Reproduce the records word for word, starting at the line that contains "Screen dimensions: 860x479" and ending at the end of the records. Leave the pictures out of your answer.

++++++++

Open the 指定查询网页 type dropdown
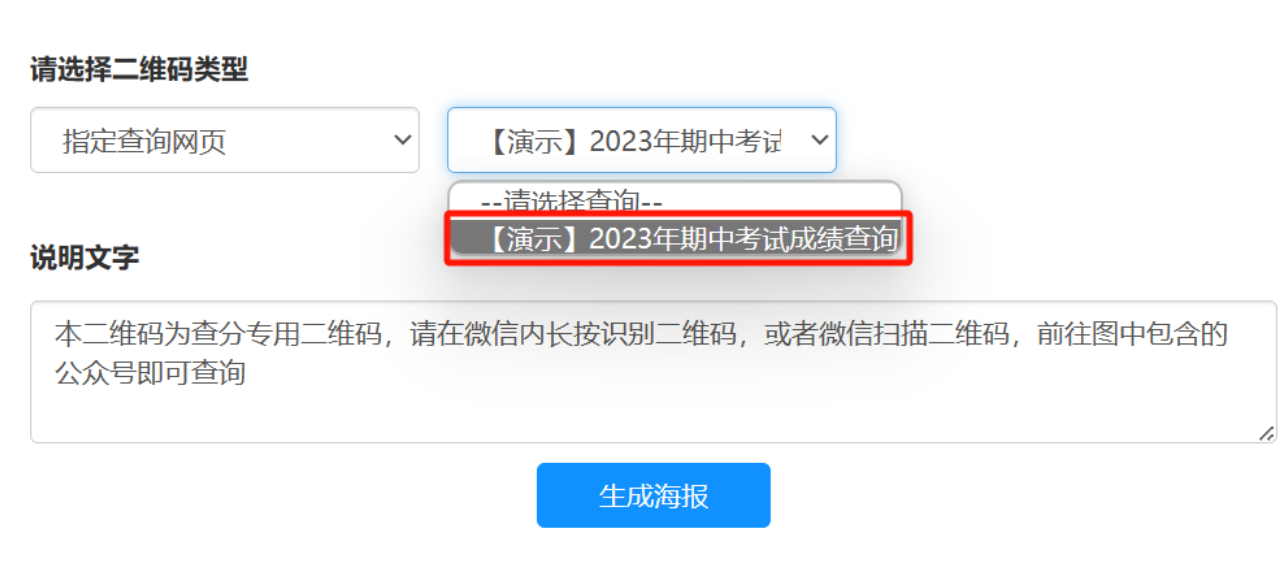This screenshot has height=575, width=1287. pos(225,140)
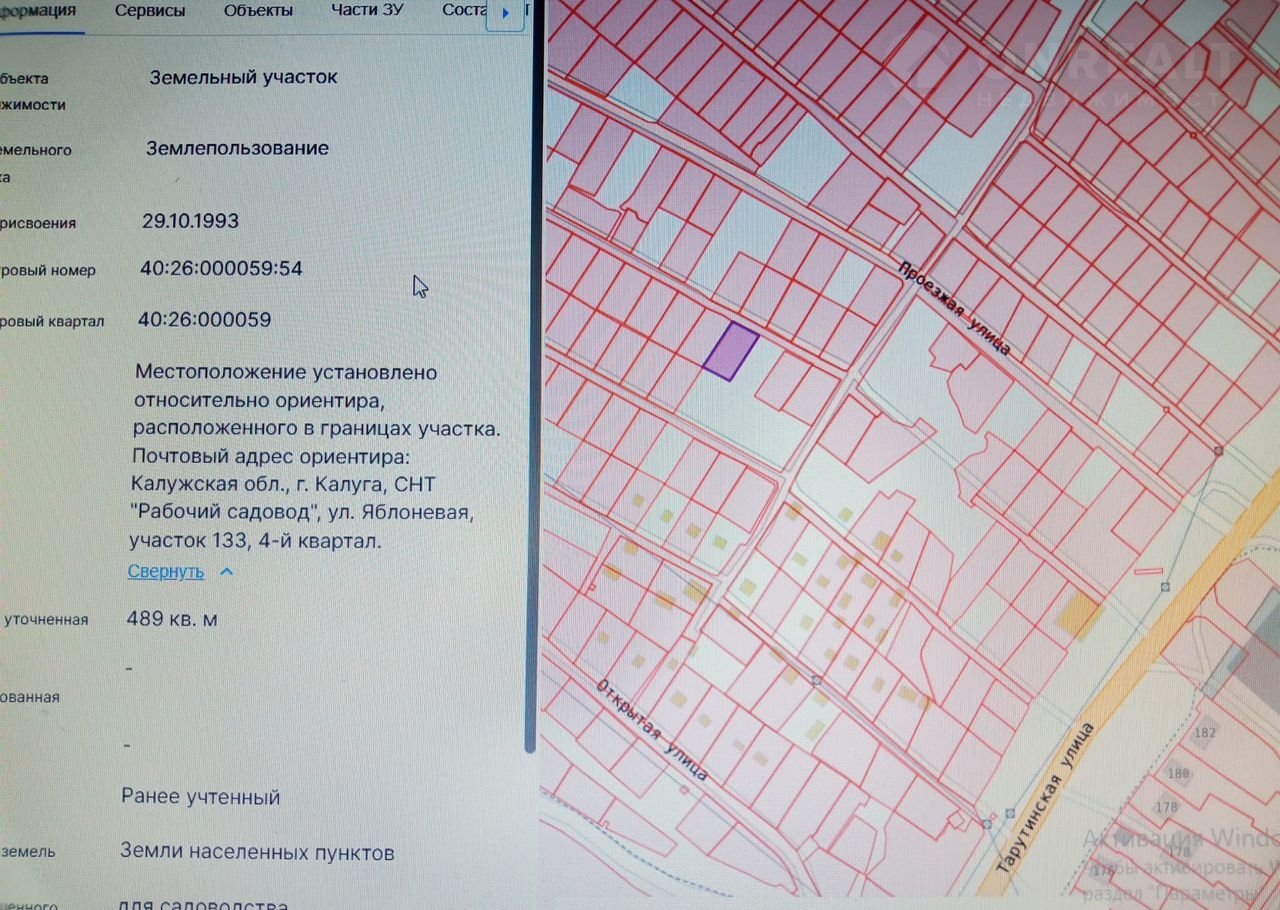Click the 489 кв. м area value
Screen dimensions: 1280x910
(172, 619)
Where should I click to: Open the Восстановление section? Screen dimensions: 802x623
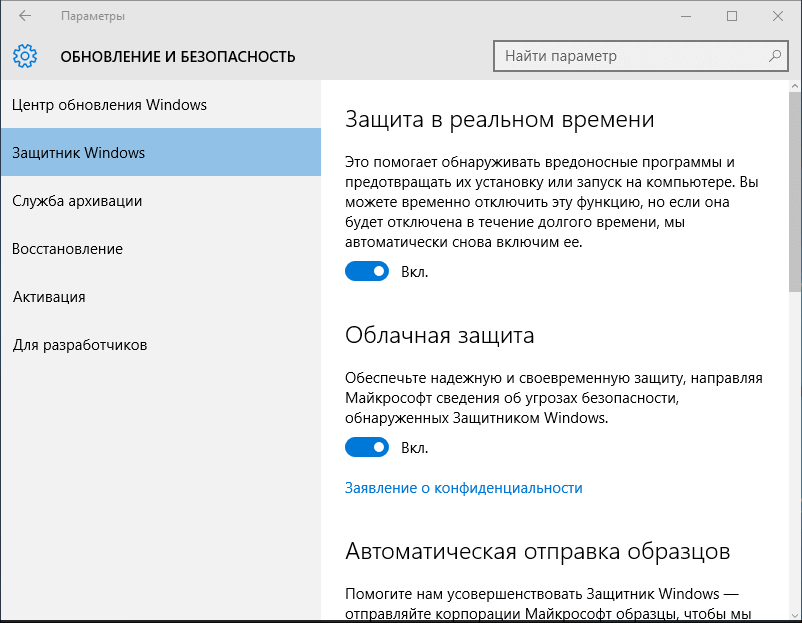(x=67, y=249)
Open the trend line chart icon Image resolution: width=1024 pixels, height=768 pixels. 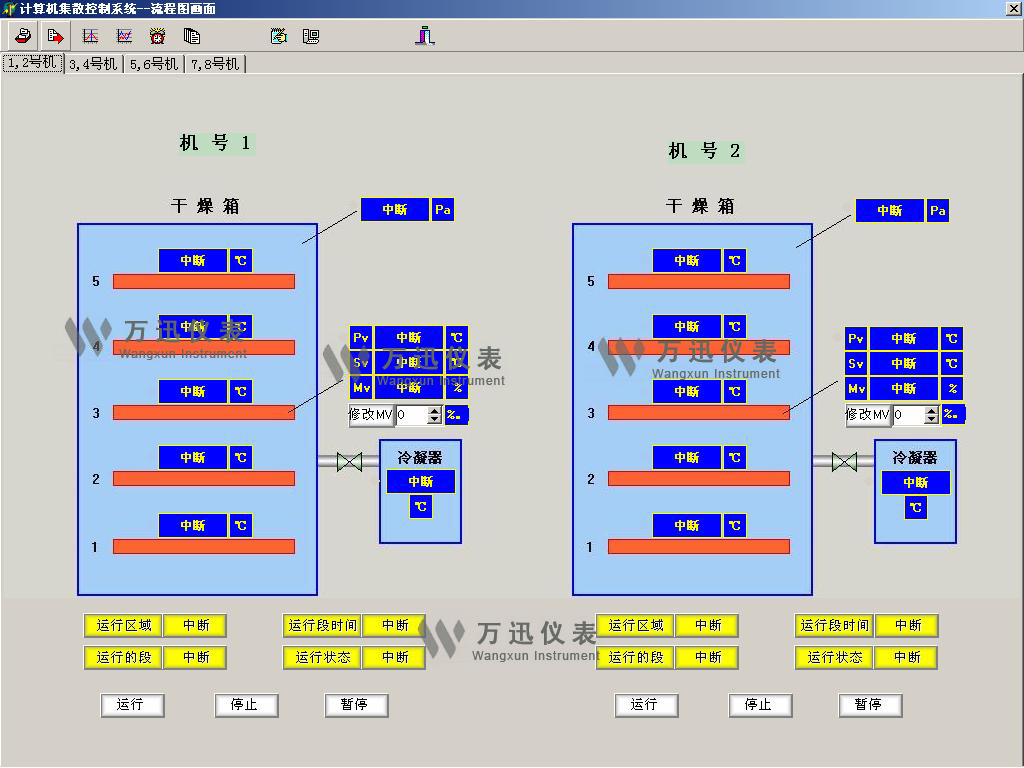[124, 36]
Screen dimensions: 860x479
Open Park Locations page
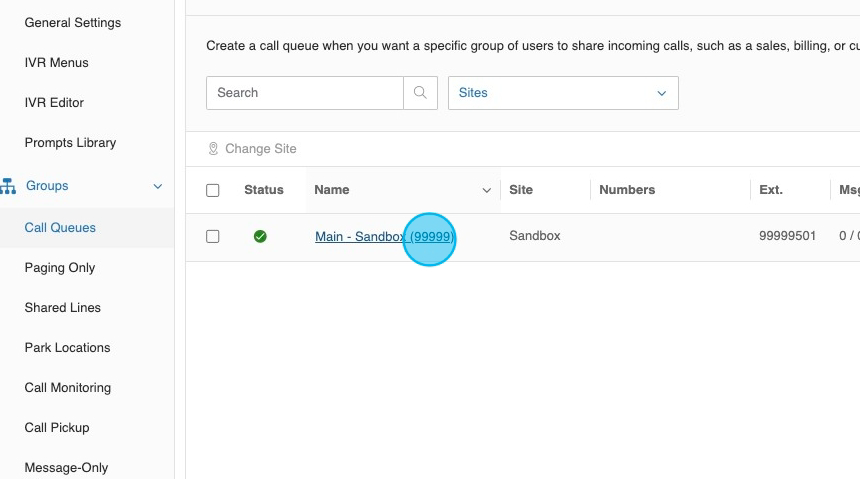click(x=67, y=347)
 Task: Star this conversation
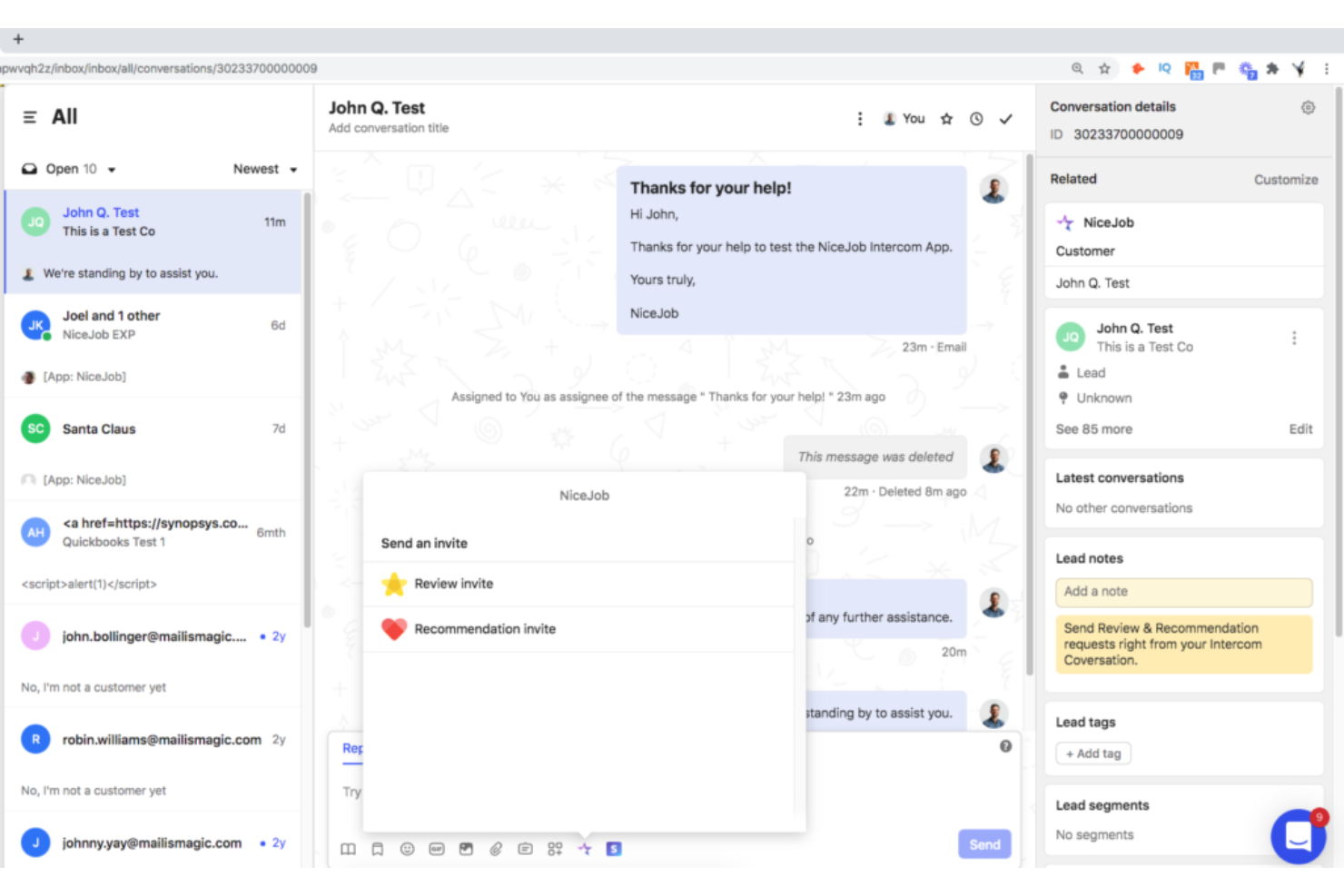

++++++++

Written solution —
Screen dimensions: 860x479
Open Park Locations page
click(x=67, y=347)
 Task: Star this conversation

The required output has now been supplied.